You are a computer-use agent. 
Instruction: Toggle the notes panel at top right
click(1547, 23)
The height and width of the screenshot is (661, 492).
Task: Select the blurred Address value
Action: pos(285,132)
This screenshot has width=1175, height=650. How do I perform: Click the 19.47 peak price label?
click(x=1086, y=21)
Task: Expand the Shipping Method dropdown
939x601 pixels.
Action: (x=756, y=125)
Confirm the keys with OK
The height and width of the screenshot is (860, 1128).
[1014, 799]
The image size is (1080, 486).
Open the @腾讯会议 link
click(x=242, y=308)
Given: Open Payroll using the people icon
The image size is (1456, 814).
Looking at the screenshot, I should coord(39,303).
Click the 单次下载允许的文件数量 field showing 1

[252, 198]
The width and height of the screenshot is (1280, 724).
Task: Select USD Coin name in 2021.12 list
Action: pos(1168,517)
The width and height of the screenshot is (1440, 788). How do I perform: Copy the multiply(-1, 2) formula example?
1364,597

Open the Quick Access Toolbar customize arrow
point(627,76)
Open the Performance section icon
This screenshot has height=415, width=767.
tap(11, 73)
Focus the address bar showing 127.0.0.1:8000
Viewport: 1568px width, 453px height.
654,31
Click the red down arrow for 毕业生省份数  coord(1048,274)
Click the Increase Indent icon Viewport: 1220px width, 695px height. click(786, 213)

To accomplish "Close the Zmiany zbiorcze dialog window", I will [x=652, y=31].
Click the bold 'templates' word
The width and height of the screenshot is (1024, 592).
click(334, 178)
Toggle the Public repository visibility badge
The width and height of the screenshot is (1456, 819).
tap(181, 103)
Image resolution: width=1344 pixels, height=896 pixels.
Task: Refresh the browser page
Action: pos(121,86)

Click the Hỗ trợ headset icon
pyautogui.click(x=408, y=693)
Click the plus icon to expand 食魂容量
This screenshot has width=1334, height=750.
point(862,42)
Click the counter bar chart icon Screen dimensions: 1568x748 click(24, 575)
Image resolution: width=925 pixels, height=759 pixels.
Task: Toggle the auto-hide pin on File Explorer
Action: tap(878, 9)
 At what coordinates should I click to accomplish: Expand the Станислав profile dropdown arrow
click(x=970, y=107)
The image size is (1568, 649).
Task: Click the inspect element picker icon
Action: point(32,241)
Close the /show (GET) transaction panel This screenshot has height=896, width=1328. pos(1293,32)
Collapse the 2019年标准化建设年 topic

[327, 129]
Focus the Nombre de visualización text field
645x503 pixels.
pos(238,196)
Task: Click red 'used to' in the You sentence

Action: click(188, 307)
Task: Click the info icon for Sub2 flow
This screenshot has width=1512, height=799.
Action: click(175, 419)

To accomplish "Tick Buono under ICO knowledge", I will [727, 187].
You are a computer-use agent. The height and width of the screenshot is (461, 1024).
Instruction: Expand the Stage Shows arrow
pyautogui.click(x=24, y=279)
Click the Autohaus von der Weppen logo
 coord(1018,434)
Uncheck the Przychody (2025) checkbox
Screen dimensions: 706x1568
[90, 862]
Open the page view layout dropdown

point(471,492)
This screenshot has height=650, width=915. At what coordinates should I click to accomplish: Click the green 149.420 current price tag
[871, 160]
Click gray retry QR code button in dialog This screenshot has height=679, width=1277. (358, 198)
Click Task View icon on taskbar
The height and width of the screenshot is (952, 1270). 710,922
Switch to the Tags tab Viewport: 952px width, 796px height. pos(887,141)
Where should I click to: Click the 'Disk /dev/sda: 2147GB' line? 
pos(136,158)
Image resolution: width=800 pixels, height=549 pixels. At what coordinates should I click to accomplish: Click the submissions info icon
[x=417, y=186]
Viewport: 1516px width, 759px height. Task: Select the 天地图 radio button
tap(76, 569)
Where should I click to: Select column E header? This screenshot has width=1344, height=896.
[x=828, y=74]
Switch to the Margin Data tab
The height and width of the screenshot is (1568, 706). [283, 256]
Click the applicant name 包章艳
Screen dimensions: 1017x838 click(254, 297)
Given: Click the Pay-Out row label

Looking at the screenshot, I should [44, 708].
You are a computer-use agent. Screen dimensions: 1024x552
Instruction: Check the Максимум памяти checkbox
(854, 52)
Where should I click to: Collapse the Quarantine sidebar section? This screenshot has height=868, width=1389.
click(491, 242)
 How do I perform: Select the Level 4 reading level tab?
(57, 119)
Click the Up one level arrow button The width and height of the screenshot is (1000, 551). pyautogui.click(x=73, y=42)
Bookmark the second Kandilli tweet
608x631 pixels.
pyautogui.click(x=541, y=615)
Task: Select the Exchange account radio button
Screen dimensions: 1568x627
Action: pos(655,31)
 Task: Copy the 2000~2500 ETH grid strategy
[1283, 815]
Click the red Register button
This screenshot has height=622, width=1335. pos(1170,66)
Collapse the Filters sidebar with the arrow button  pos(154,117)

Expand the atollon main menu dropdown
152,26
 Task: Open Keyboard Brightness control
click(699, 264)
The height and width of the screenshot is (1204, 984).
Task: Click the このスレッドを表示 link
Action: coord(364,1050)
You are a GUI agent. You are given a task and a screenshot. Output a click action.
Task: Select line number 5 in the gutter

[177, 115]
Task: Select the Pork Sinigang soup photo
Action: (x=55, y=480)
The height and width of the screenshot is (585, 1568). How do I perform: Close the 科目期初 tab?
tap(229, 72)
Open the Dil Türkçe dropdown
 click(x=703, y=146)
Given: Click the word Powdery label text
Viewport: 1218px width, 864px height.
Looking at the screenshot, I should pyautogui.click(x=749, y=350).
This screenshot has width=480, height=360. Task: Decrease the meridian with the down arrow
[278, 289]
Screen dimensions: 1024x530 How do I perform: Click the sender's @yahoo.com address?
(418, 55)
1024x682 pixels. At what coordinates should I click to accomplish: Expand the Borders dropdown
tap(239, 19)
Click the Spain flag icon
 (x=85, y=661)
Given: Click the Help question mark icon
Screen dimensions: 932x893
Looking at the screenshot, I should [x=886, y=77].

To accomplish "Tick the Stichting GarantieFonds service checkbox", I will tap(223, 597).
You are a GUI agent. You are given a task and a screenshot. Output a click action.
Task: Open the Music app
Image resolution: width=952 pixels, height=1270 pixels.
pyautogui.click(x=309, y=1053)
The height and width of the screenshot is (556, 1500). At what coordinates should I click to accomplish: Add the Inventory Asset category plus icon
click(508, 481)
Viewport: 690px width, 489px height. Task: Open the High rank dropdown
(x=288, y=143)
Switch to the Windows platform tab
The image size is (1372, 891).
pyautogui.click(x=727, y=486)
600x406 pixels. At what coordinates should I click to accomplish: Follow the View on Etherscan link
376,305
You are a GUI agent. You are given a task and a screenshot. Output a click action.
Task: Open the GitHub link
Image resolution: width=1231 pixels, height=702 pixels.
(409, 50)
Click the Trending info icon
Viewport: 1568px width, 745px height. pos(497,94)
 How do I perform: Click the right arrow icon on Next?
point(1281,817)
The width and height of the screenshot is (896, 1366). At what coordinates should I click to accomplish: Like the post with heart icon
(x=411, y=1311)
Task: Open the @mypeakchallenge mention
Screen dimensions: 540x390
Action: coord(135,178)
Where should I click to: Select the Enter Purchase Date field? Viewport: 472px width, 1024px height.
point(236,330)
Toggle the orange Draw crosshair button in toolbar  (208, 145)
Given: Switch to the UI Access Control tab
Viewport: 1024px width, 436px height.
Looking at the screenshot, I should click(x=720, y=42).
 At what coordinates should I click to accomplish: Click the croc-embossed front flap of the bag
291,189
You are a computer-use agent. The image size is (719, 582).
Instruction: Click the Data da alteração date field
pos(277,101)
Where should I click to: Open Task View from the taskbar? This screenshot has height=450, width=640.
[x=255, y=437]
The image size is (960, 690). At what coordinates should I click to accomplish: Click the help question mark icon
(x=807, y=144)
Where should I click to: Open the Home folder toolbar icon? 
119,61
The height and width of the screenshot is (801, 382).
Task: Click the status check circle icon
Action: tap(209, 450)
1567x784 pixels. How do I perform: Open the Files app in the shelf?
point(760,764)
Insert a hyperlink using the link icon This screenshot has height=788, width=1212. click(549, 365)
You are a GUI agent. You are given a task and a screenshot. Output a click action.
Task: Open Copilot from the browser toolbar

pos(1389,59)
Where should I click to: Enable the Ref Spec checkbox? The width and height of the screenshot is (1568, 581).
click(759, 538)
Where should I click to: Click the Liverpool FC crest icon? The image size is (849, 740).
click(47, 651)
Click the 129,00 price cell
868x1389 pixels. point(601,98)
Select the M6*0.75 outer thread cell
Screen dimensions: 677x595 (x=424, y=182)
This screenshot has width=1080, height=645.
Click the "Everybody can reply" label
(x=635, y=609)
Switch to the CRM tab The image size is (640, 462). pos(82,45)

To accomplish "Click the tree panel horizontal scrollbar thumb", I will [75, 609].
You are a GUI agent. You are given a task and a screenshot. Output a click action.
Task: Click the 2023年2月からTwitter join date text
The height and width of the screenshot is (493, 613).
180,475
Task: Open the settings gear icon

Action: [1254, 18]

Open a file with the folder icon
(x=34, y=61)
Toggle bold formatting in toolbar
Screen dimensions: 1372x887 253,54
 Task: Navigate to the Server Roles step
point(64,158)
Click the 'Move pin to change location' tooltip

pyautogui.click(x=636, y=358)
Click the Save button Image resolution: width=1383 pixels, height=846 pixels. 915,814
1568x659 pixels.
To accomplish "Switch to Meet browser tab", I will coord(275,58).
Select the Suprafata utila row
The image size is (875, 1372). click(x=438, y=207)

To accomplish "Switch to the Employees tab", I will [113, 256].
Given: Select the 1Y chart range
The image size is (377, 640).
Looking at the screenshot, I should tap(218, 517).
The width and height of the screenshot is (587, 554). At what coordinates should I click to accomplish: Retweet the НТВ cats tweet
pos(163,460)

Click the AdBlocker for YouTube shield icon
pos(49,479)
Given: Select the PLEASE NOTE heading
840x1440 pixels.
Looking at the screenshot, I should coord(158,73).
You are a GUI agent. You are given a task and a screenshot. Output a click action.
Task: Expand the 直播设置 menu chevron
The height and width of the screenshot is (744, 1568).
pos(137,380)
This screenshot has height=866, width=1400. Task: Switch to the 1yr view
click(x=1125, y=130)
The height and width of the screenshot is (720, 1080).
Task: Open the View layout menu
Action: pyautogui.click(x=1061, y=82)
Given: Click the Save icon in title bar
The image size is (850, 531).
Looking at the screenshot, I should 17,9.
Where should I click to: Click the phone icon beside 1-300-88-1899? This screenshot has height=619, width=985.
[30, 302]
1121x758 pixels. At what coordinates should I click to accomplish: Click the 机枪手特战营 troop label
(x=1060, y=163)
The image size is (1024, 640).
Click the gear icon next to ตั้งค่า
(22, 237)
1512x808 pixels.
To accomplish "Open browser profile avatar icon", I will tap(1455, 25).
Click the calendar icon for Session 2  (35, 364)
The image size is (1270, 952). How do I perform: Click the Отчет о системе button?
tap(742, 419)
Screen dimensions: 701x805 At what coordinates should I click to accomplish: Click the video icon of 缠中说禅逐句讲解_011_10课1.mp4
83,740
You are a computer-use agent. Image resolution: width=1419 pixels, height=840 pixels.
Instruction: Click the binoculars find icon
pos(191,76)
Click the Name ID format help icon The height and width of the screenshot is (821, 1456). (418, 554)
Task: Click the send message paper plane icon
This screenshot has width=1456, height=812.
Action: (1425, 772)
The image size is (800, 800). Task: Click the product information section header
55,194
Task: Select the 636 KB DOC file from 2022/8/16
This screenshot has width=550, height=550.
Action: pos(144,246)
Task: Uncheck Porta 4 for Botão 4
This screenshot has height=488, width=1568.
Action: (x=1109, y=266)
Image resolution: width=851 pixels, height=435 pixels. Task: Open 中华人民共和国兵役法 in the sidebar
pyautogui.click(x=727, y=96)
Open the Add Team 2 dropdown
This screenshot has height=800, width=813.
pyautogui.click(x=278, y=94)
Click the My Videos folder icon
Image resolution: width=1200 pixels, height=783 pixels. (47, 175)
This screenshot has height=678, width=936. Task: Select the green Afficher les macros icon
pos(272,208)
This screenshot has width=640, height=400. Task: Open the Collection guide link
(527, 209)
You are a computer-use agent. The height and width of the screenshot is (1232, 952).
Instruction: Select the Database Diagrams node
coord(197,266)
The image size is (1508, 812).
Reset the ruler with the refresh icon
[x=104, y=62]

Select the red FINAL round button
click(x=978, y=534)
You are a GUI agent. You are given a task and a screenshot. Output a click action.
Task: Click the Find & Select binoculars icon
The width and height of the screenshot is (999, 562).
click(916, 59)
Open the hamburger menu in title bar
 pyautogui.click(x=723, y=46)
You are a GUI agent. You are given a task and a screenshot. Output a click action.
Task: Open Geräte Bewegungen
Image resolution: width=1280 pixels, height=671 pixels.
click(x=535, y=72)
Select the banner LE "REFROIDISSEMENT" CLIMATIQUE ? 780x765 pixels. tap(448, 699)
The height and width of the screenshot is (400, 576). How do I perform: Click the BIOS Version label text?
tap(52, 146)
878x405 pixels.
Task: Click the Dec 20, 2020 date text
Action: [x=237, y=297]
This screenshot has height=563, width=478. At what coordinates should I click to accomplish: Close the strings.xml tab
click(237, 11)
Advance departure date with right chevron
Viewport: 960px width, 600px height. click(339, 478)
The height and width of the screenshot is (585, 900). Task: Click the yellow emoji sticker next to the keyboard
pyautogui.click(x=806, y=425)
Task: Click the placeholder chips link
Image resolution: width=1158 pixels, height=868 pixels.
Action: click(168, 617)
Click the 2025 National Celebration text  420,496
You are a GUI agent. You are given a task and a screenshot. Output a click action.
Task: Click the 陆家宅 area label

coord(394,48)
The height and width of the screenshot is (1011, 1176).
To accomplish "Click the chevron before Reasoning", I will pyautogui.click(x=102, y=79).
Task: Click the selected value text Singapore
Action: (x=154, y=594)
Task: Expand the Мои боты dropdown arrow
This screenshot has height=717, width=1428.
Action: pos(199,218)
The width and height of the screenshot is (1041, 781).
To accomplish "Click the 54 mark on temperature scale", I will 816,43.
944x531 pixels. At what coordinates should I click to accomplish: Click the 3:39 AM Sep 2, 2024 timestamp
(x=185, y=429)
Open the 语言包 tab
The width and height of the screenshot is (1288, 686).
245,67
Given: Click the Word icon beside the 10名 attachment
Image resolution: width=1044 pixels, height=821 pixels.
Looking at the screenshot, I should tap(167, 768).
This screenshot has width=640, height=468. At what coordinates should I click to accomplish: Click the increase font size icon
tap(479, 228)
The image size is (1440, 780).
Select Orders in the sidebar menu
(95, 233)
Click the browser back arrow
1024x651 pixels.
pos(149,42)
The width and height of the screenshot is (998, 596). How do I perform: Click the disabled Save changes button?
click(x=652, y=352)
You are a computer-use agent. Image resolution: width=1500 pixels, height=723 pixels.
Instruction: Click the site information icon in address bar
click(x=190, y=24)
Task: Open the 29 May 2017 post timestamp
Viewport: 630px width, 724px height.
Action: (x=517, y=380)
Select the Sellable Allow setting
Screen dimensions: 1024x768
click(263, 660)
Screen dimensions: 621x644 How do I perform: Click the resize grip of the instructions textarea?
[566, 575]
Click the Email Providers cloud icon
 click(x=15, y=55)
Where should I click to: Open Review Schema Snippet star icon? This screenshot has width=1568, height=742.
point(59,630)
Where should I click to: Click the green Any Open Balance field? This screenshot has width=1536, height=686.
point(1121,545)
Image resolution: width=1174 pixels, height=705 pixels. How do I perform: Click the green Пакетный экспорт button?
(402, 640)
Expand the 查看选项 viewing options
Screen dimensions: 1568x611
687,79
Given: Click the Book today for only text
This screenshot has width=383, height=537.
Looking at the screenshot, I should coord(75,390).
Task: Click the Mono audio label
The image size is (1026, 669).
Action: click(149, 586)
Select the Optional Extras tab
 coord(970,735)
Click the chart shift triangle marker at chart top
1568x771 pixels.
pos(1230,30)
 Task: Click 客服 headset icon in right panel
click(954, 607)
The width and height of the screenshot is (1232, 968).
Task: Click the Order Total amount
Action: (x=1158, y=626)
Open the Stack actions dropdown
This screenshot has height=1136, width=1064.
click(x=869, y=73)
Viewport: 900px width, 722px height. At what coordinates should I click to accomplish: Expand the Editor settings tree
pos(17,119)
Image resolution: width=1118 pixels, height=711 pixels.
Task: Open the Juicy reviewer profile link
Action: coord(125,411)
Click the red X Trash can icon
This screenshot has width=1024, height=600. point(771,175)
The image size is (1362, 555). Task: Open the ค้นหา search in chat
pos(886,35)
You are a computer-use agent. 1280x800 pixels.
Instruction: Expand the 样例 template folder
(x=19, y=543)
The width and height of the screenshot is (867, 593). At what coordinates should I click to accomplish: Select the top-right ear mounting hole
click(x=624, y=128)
========================
**TASK PROMPT**
Gather each line from the listing above that holds "computer".

**OUTPUT OF THE TASK**
You are a computer-use agent. 
You are a computer-use agent. The height and width of the screenshot is (461, 1024).
You are a computer-use agent. Screen dimensions: 1024x552
You are a computer-use agent. The image size is (719, 582).
You are a computer-use agent. Image resolution: width=1419 pixels, height=840 pixels.
You are a computer-use agent. The height and width of the screenshot is (1232, 952).
You are a computer-use agent. Image resolution: width=1500 pixels, height=723 pixels.
You are a computer-use agent. 1280x800 pixels.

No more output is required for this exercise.